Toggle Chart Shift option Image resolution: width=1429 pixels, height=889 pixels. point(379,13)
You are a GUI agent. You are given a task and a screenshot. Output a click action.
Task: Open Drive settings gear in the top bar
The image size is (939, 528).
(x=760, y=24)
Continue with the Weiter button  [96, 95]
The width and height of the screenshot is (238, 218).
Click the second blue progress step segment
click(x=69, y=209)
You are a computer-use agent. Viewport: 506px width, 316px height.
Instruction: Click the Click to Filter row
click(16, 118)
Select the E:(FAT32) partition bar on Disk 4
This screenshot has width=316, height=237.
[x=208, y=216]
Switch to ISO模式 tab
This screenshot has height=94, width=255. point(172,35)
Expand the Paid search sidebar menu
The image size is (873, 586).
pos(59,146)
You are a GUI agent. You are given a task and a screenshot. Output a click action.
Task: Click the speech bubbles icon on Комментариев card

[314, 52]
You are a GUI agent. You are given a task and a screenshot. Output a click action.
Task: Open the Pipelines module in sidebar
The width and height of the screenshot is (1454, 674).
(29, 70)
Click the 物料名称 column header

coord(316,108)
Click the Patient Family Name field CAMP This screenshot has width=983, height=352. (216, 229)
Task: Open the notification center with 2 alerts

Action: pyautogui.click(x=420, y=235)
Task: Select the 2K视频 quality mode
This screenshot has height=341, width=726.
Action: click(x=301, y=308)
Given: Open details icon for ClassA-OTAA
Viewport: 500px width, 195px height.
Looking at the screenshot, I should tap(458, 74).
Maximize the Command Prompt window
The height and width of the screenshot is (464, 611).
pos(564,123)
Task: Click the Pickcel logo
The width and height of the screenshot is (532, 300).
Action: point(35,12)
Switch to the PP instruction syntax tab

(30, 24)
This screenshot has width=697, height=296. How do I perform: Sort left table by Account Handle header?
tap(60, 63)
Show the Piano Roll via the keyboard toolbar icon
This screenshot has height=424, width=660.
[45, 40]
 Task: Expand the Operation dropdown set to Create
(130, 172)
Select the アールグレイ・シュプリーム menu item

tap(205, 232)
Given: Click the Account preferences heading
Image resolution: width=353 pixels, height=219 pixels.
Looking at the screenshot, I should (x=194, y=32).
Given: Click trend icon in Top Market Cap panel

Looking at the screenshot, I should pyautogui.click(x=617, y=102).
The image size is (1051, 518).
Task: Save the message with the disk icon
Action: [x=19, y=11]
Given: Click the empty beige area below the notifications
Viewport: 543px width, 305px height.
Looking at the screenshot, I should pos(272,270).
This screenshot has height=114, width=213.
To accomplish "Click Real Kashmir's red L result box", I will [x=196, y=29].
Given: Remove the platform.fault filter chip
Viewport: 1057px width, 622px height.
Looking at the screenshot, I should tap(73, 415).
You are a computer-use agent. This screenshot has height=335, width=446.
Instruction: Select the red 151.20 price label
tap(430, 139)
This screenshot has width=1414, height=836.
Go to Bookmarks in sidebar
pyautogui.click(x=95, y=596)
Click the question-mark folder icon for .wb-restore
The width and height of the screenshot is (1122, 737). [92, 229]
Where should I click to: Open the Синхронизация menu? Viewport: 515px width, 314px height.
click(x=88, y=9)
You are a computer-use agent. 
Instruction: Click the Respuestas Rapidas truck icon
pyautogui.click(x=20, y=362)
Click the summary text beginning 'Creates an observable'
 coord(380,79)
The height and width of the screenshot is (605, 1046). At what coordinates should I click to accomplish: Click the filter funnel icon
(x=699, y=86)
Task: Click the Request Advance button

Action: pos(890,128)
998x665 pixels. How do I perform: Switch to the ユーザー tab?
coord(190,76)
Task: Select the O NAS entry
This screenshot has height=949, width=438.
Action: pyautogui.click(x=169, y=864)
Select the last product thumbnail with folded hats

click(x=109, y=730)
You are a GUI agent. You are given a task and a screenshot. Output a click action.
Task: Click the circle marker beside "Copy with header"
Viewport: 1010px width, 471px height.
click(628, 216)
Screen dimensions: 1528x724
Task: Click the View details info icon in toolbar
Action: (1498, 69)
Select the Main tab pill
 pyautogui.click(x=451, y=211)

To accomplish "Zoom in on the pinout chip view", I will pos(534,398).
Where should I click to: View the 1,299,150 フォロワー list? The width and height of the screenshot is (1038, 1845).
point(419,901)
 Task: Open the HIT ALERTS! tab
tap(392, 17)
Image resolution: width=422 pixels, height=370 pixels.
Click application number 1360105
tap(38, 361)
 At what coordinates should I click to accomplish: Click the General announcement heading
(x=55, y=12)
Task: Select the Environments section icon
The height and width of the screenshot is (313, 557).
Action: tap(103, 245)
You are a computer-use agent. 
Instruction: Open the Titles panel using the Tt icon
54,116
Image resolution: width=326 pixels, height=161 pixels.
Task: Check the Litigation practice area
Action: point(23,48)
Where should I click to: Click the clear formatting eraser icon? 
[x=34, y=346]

++++++

Provide an exact transcript of the lines from the one that holds "Click the summary" through the final line of the data above.

*RESPONSE*
Click the summary text beginning 'Creates an observable'
 coord(380,79)
The height and width of the screenshot is (605, 1046). At what coordinates should I click to accomplish: Click the filter funnel icon
(x=699, y=86)
Task: Click the Request Advance button

Action: pos(890,128)
998x665 pixels. How do I perform: Switch to the ユーザー tab?
coord(190,76)
Task: Select the O NAS entry
This screenshot has height=949, width=438.
Action: pyautogui.click(x=169, y=864)
Select the last product thumbnail with folded hats

click(x=109, y=730)
You are a GUI agent. You are given a task and a screenshot. Output a click action.
Task: Click the circle marker beside "Copy with header"
Viewport: 1010px width, 471px height.
click(628, 216)
Screen dimensions: 1528x724
Task: Click the View details info icon in toolbar
Action: (1498, 69)
Select the Main tab pill
 pyautogui.click(x=451, y=211)

To accomplish "Zoom in on the pinout chip view", I will pos(534,398).
Where should I click to: View the 1,299,150 フォロワー list? The width and height of the screenshot is (1038, 1845).
point(419,901)
 Task: Open the HIT ALERTS! tab
tap(392, 17)
Image resolution: width=422 pixels, height=370 pixels.
Click application number 1360105
tap(38, 361)
 At what coordinates should I click to accomplish: Click the General announcement heading
(x=55, y=12)
Task: Select the Environments section icon
The height and width of the screenshot is (313, 557).
Action: tap(103, 245)
You are a computer-use agent. 
Instruction: Open the Titles panel using the Tt icon
54,116
Image resolution: width=326 pixels, height=161 pixels.
Task: Check the Litigation practice area
Action: point(23,48)
Where should I click to: Click the clear formatting eraser icon? 
[x=34, y=346]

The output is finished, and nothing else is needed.